Der BGH wider­sprach ausdrücklich der Auffassung, dass die frist­losen Kündi­gungen nach § 569 Absatz 3 Nr. 2 BGB die Mietver­hält­nisse beende hätten. Vielmehr halte die festge­stellte Unwirk­samkeit der frist­losen Kündigung durch Nachzahlung das Mietver­hältnis aufrecht. Dadurch behalte die frist­ge­rechte Kündigung ihre Rechts­wirk­samkeit.

Praktische Konse­quenzen für Vermieter und Mieter

Das Urteil bestätigt die Zuläs­sigkeit der Mehrfach-Kündigung und stärkt grund­sätzlich die Position des Vermieters gegenüber Mietern, die mit ihrer Miete zwei Monate in Rückstand geraten sind. Die frist­ge­rechte Kündigung bleibt auch bei gleich­zei­tiger frist­loser Kündigung möglich, muss aber tatsächlich ausge­sprochen werden, wenn das Mietver­hältnis beendet werden soll.

Mieter können ein entspre­chendes Versäumnis des Vermieters weiterhin für sich nutzen und die fristlose Kündigung durch die auch als Schon­fris­t­zah­lungen bezeich­neten Nachzah­lungen abwenden.

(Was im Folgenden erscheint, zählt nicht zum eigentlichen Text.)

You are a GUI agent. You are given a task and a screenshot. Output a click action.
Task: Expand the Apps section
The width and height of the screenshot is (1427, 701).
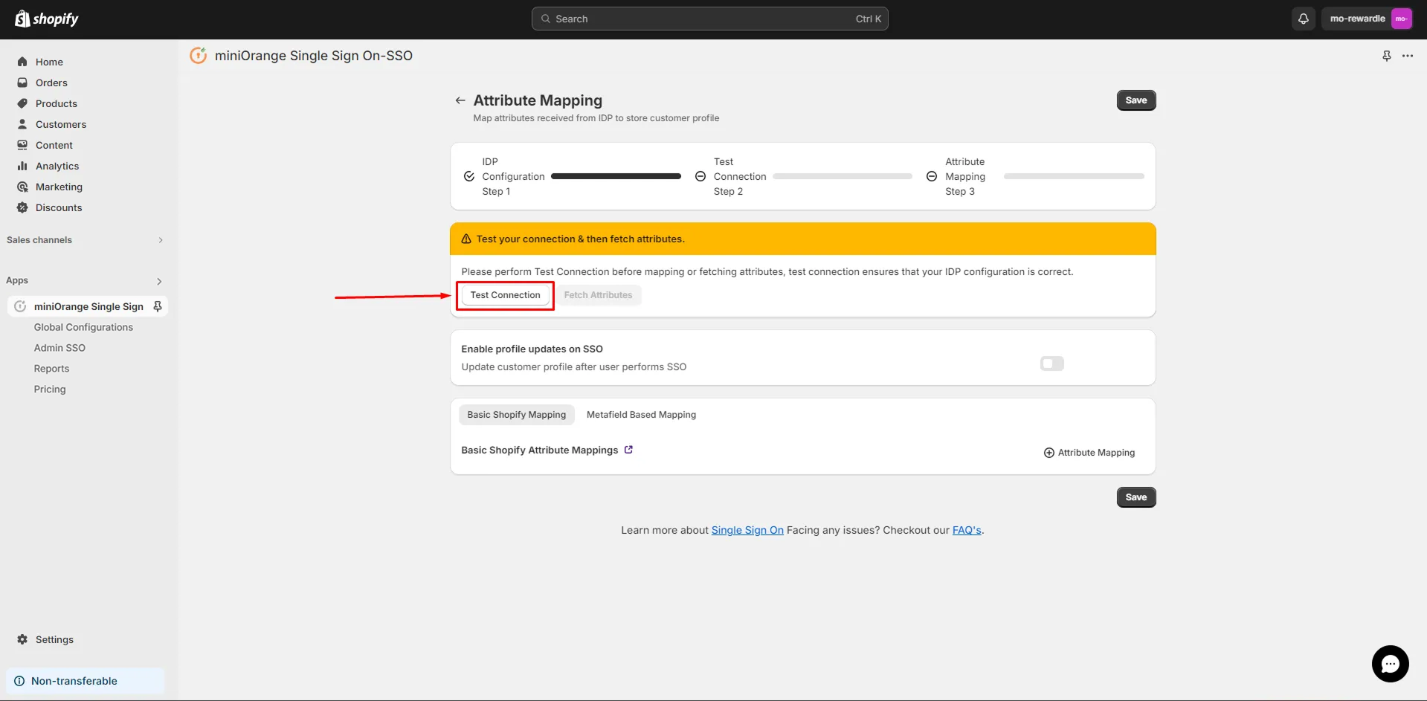click(158, 281)
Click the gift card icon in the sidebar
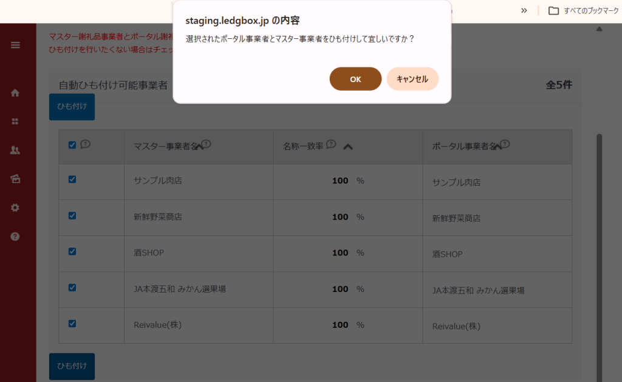622x382 pixels. tap(15, 179)
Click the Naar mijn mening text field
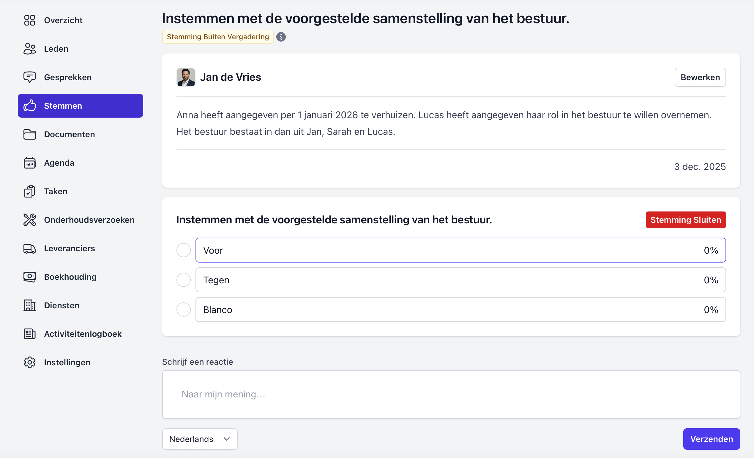The width and height of the screenshot is (754, 458). pyautogui.click(x=451, y=394)
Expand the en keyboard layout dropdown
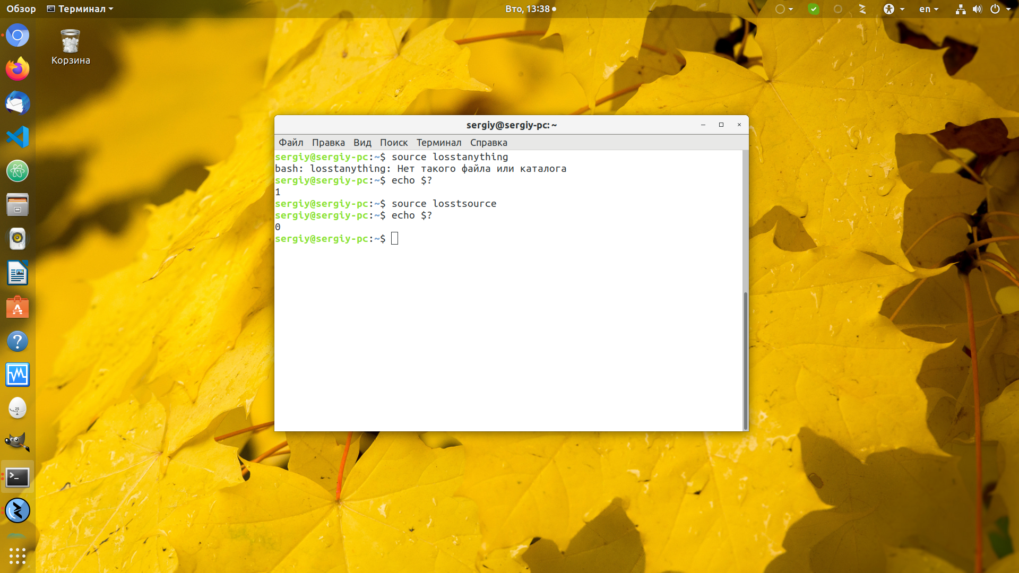 pos(929,9)
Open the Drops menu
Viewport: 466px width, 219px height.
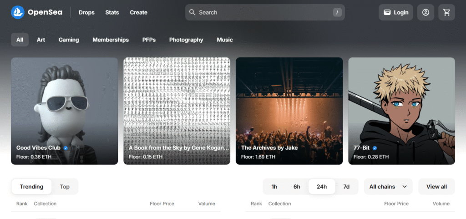point(86,12)
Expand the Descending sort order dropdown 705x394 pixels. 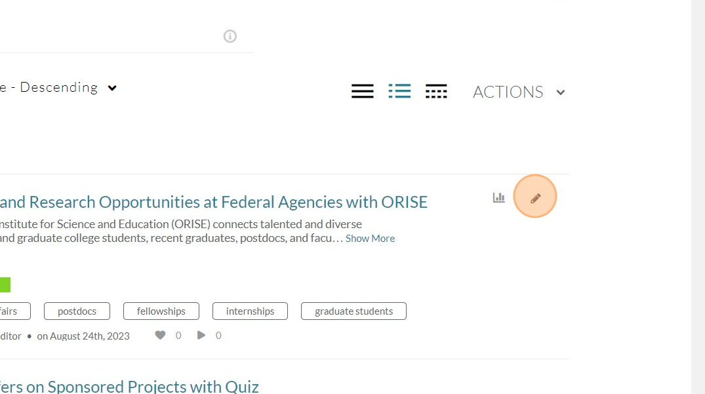click(58, 88)
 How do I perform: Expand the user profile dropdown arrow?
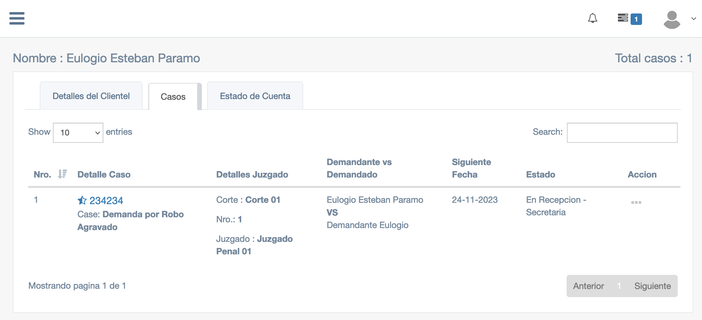694,19
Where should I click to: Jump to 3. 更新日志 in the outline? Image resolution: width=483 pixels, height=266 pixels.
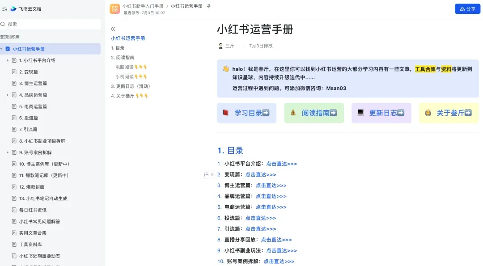pos(131,86)
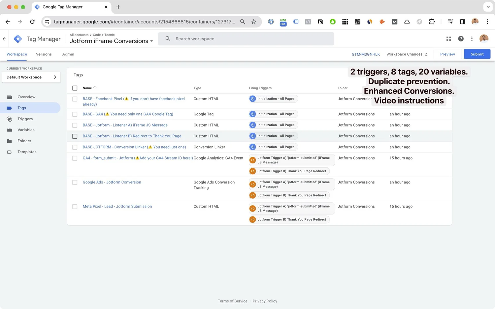The height and width of the screenshot is (309, 495).
Task: Check the Google Ads - Jotform Conversion row
Action: tap(75, 183)
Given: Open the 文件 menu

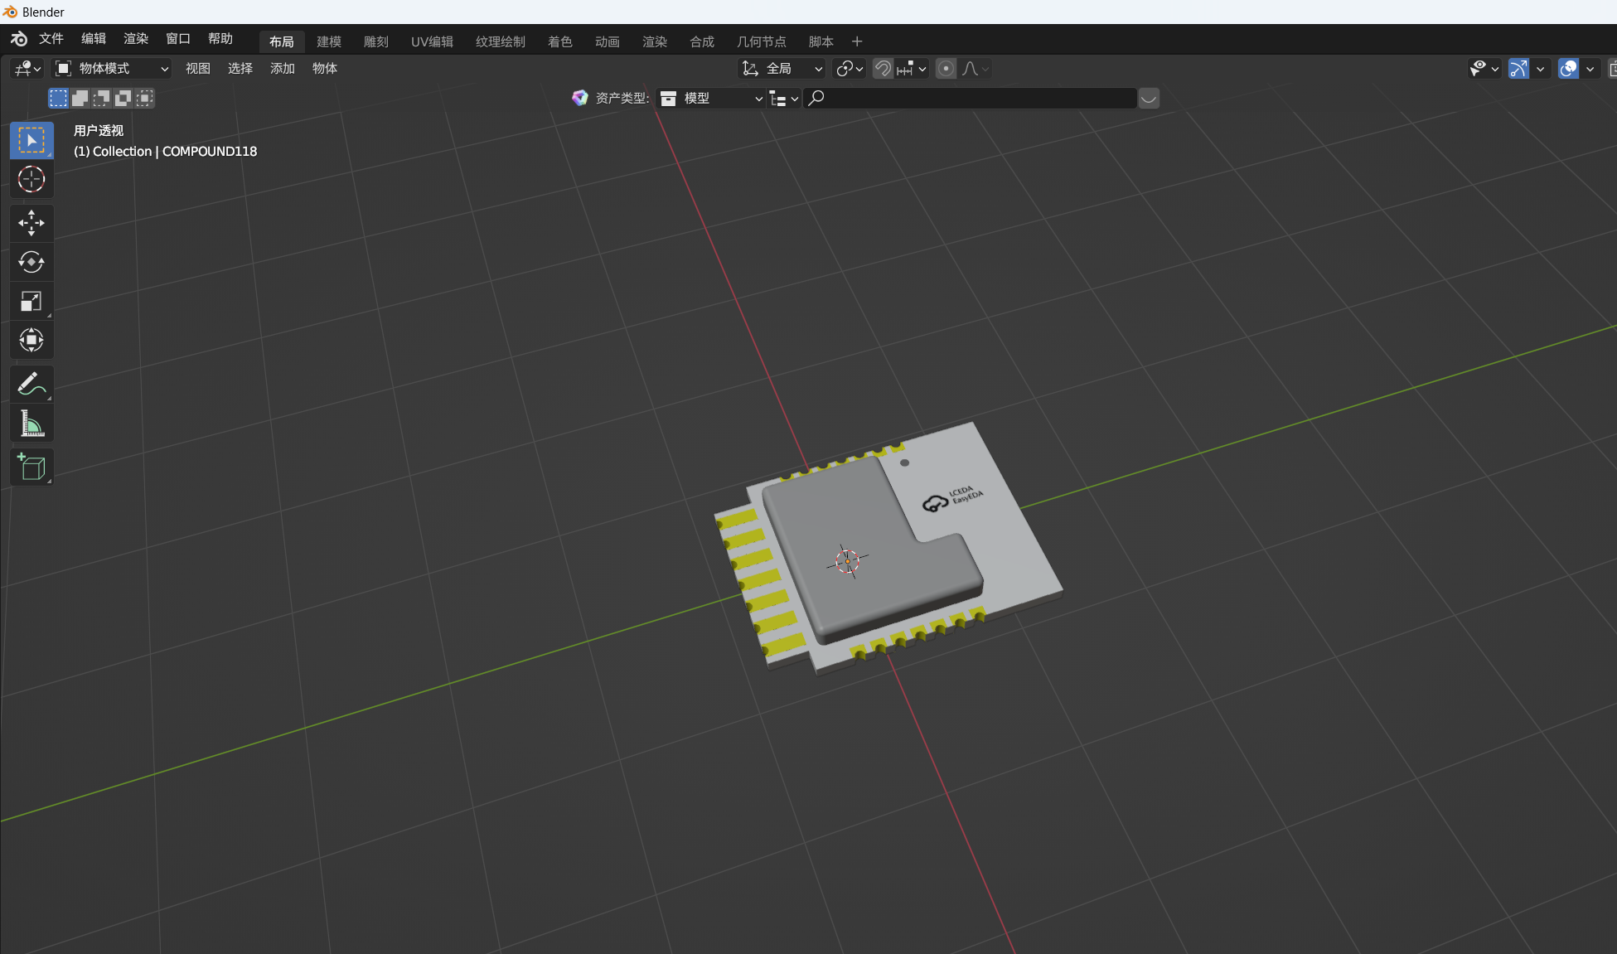Looking at the screenshot, I should point(51,39).
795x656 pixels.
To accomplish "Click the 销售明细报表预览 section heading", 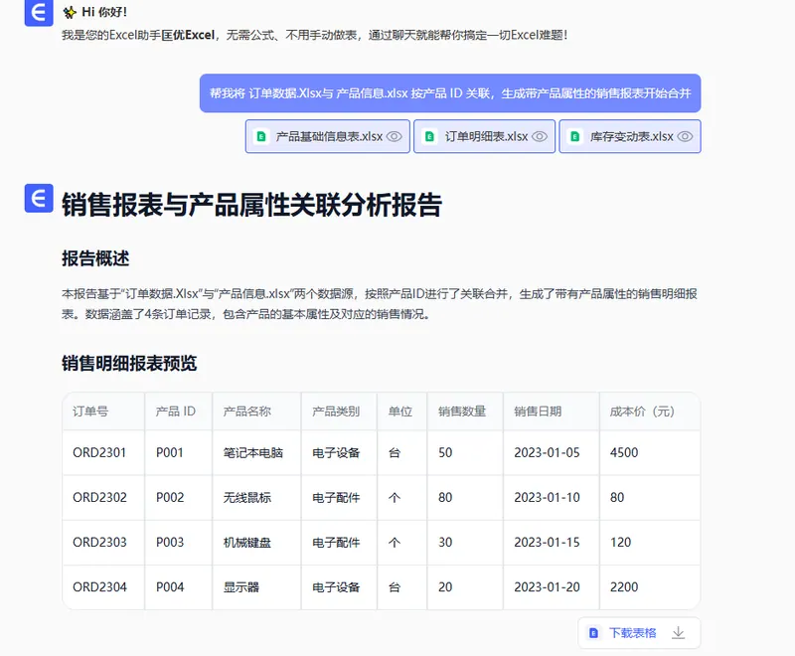I will point(129,364).
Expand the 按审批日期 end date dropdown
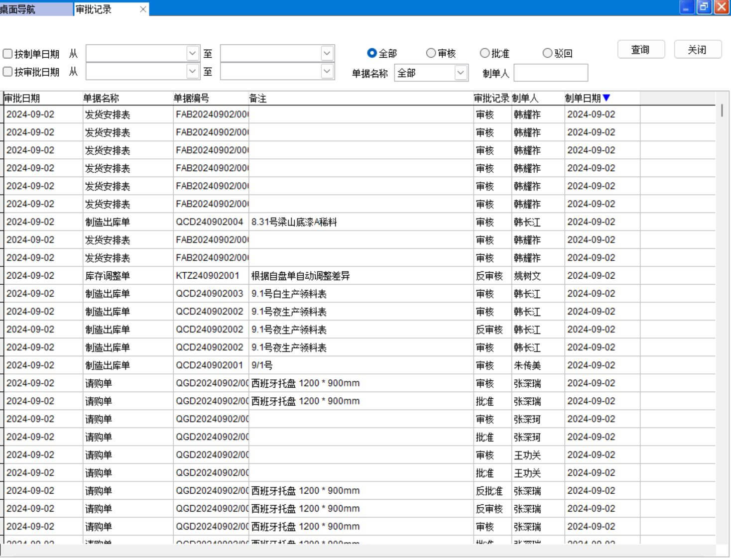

Auch die Verpflich­tungs­er­klärung einer öffent­lichen Stelle wie dem Arbeits- oder Sozialamt macht die fristlose Kündigung unwirksam.

Hinsichtlich der ordent­lichen Kündigung bleibt Mietern die Möglichkeit, zu erklären, dass der Mietrück­stand nicht durch eigenes Verschulden zustande gekommen sei. Nach § 573 Absatz 2 Nr. 1 BGB ist nur die nicht unerheb­liche schuld­hafte Verletzung der vertrag­lichen Pflichten ein zuläs­siger Grund für eine ordent­liche Kündigung.

In der Rechts­praxis stehen die Chancen aller­dings schlecht, dass Gerichte eine ordent­liche Kündigung mit Verweis auf fehlende Schad­haf­tigkeit für unwirksam erklären. Finan­zielle Engpässe sind in der Regel nicht ausrei­chend, um die fehlende Schuld­haf­tigkeit zu begründen.